• PEDIDO ESCRITO 1:
Resuma em duas frases o texto sobre a música de Padeirinho que vem a seguir.
### TEXTO FORNECIDO
Estas duas qualidades são as mais características da música do Padeirinho, tornando-a bastante difererciada, bem pessoal: sua habilidade e inventiva excepcionais no uso das expressões de gíria; o cunho social que, de deliberadamente ou não, vem expresso em muitas de suas mais conhecidas composições.

Dos seus sambas de gíria. — “Se manda, Mané”, “Fofoca no Morro”, “Mora no Assunto”, “Deixa de Moda” (este muito confundido com as criações do Geraldo Pereira) e dezenas de outros mais — sobressai uma preciosidade da música popular brasileira chamada “Linguagem de Morro”. Numa dessas explosões de criatividade, Padeirinho não apenas explora à exaustão o valor sonoro das palavras como, num “abuso” de originalidade, traduz a gíria para os leigos.

Samba de parceria com Ferreira dos Santos, mulher do Jamelão, o lançador em disco.

A uma repórter que, após ouvir suas músicas, identificava preocupações sociais, Padeirinho saiu-se com esta:

— Você acha que tem mesmo? Pois quando eu fiz “Favela” esse tipo de preocupação nem passou pela minha cabeça. Apenas eu vinha de trem, observando, e me ocorreu que eu devia dizer num samba como o pobre, sem casa para morar, vai ocupando aquele mundão de terra.”

“Favela”, um samba brilhante, explora o aspecto apenas existencial do problema da moradia. Padeirinho, como em quase todas as suas letras, fala da luta pela sobrevivência. Sem protestos. Nem choramingas. Aqui ele retrata, com autenticidade, a ocupação do espaço, a favela nascendo.

Com quase 40 anos de trabalho — na música e fora dela — Padeirinho não tem obtido mais do que uns míseros seis mil cruzeiros em direito autoral ao fim de cada trimestre.

“E isto porque”, como ele próprio disse, “agora com o ECAD as coisas estão muito melhores pro meu lado”.
######
### DADOS FORNECIDOS
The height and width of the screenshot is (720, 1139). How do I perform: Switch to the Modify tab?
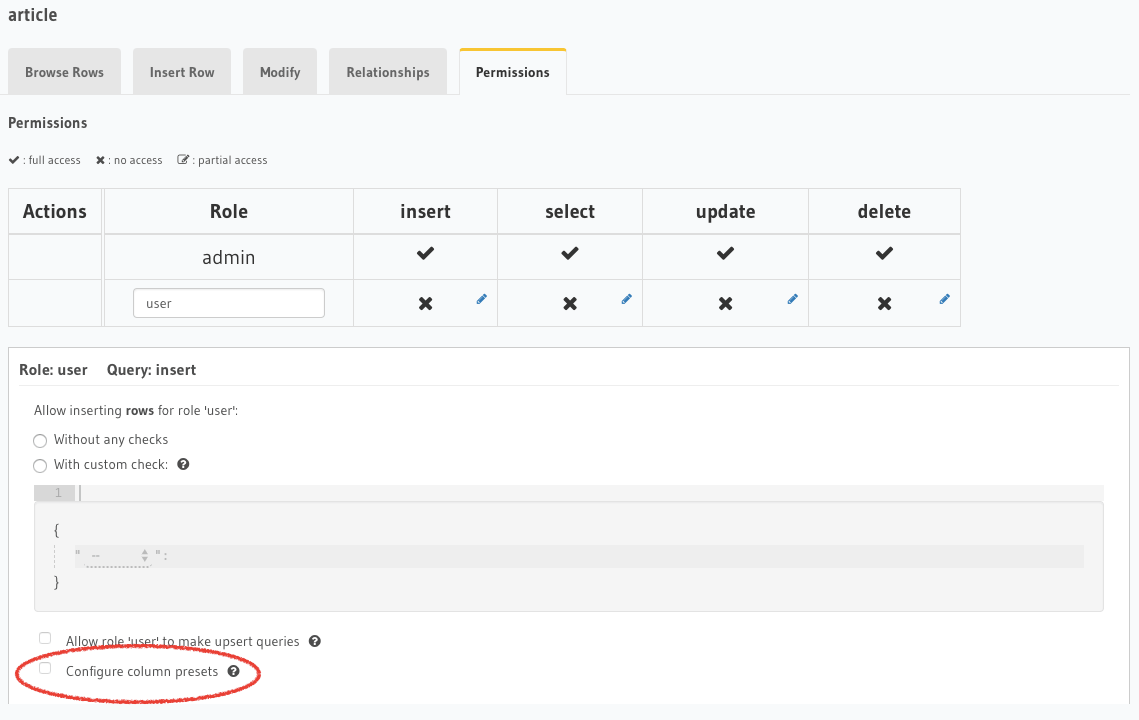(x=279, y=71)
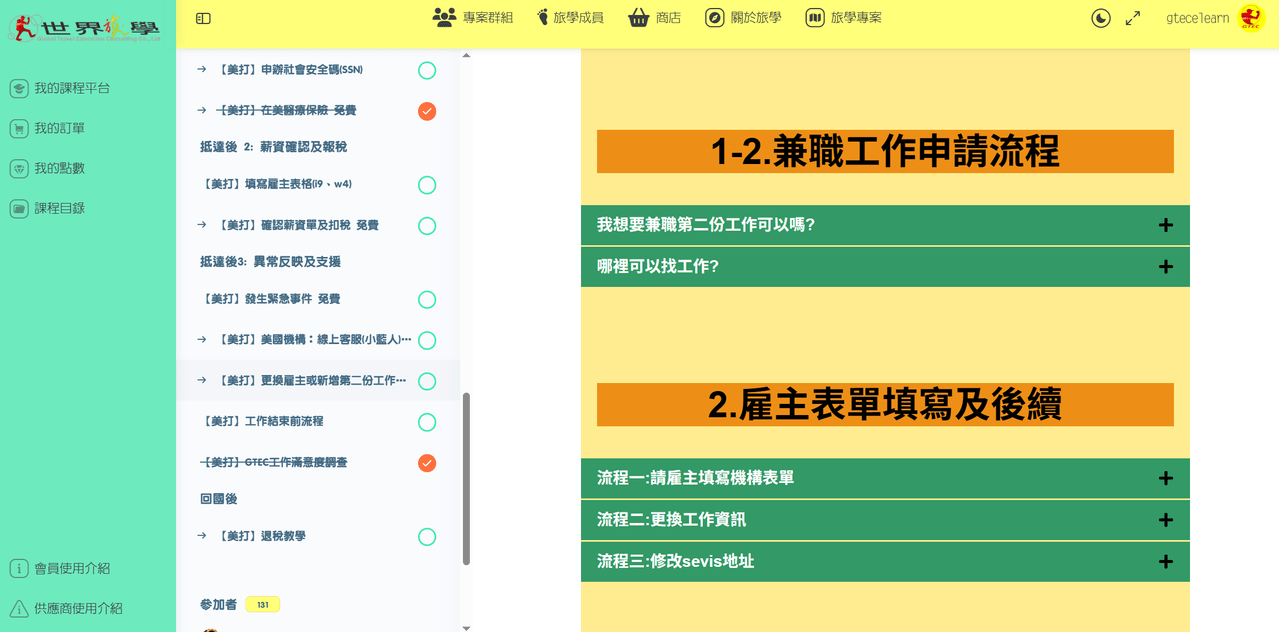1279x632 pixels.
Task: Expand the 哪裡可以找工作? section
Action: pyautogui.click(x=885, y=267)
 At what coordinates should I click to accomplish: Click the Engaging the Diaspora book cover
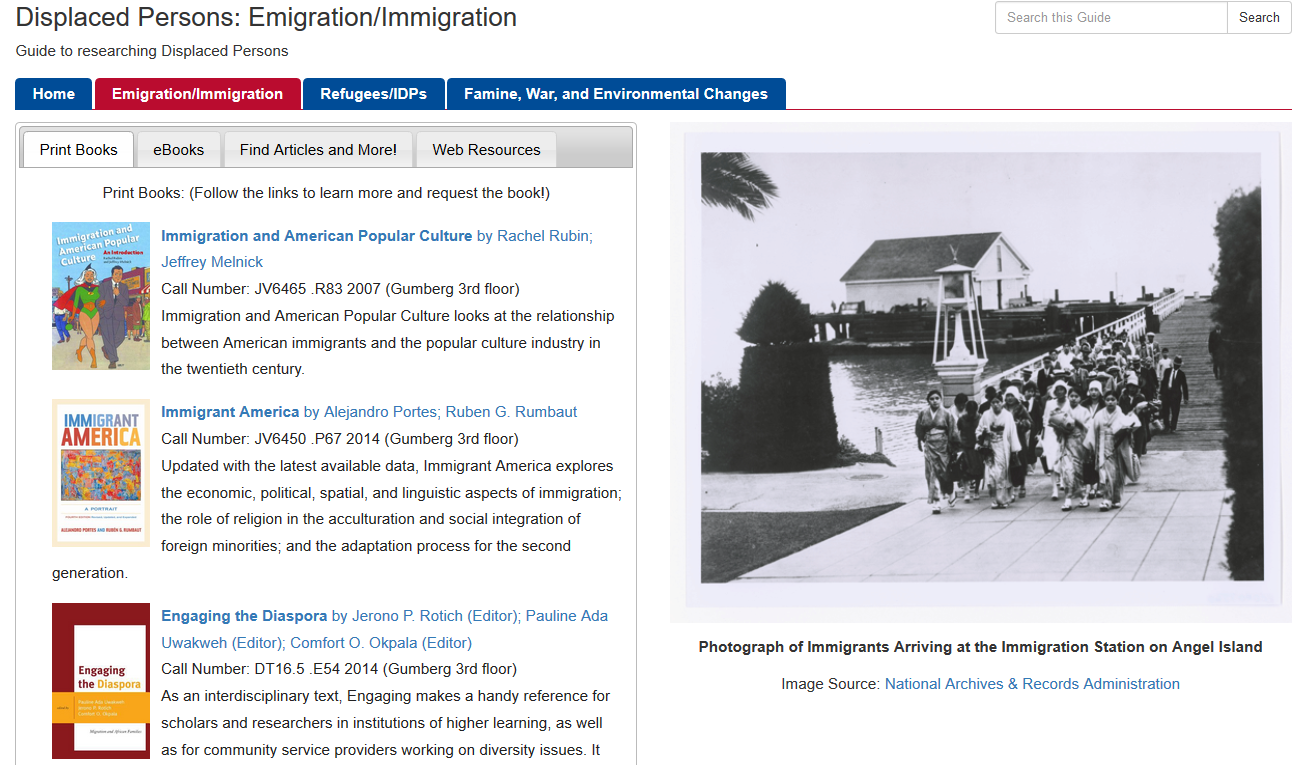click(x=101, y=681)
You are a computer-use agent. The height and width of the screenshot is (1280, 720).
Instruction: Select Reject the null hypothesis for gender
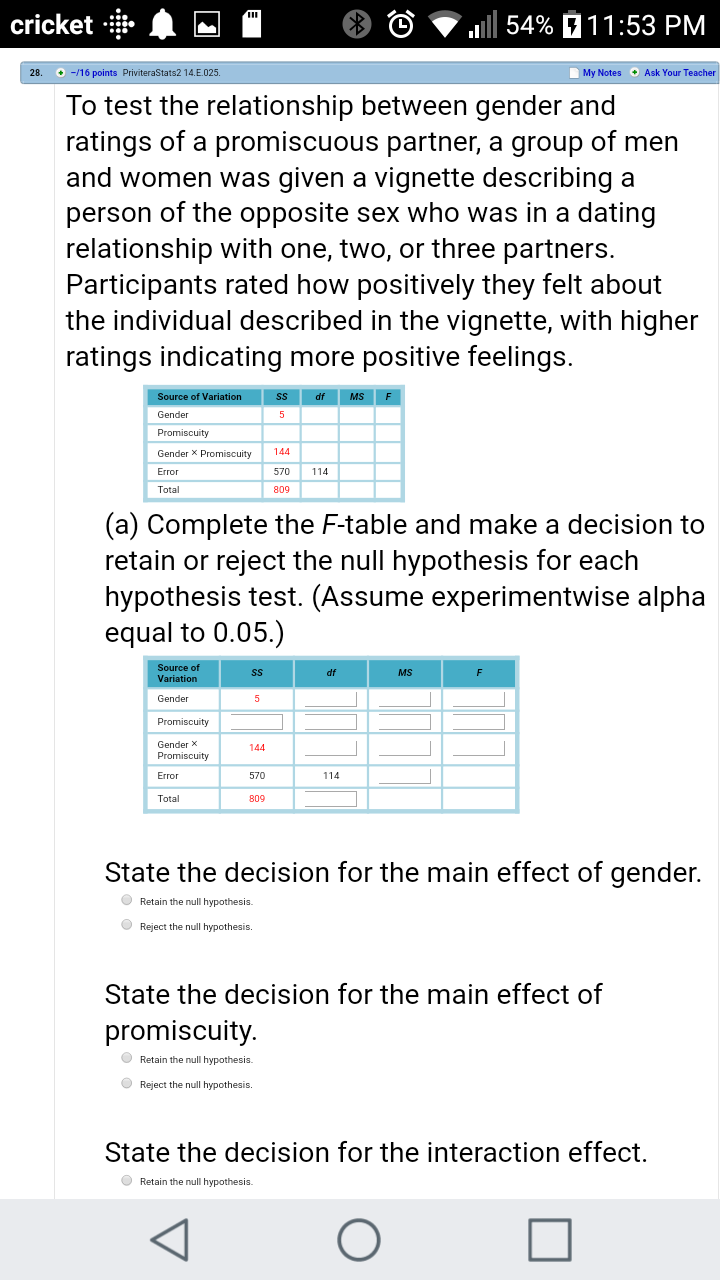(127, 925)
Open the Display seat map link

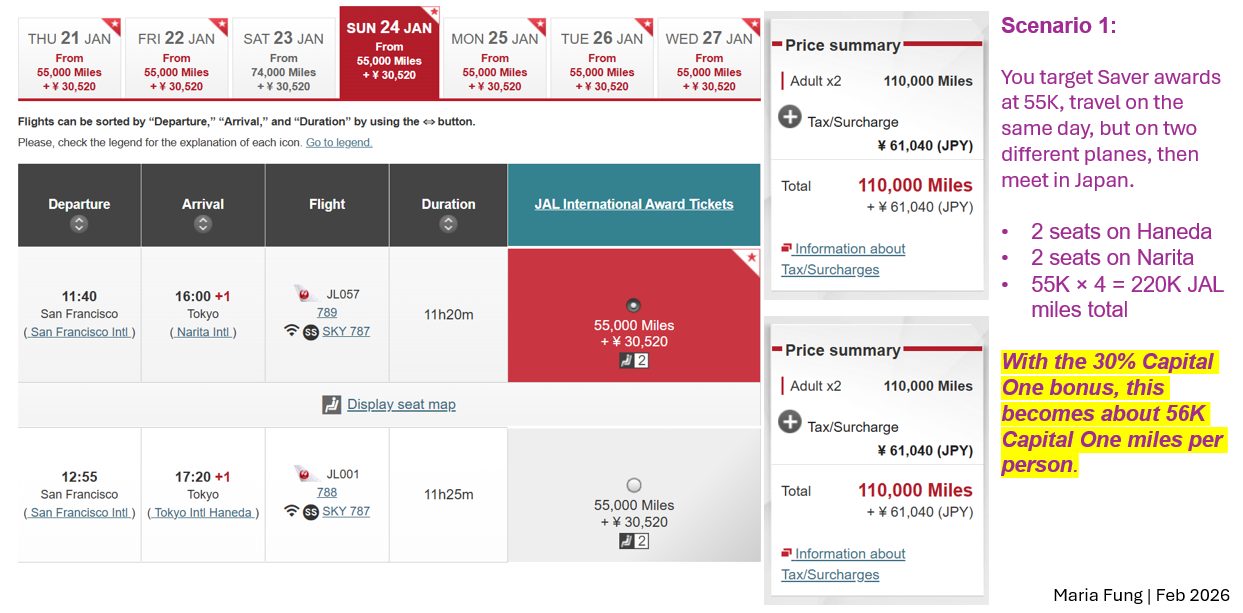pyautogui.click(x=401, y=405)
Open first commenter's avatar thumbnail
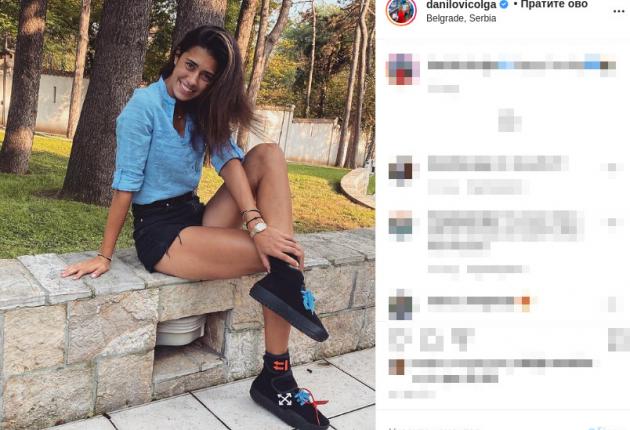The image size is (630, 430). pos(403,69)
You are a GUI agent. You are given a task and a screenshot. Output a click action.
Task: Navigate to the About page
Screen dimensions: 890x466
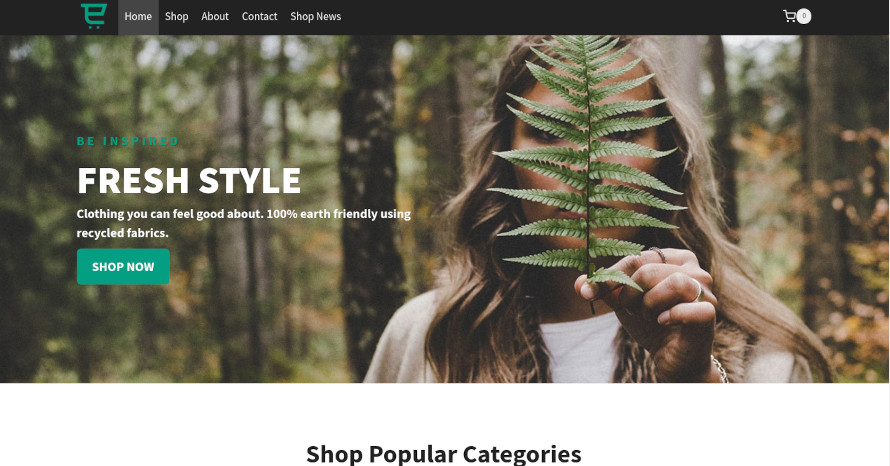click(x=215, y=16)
######
• PEDIDO ESCRITO 2:
Nos registros, troque "About" por "Contact" nas linhas que vão da linha com "You are a GUI" até o fim dos registros e reescreva só essas linhas, sem mudar mais nada. Deixe as imagens de fora.

• RESPOSTA DESENVOLVIDA 1:
A música de Padeirinho se destaca pelo uso inventivo da gíria, como em “Linguagem de Morro”, e pelo cunho social de muitas composições, embora ele diga que não pensou nisso ao fazer “Favela”, samba que mostra a luta pela sobrevivência e a favela nascendo, sem protestos. Mesmo com quase 40 anos de trabalho, ele recebe só uns seis mil cruzeiros de direito autoral a cada trimestre.

• RESPOSTA DESENVOLVIDA 2:
You are a GUI agent. You are given a task and a screenshot. Output a click action.
Task: Navigate to the Contact page
Screen dimensions: 890x466
click(x=215, y=16)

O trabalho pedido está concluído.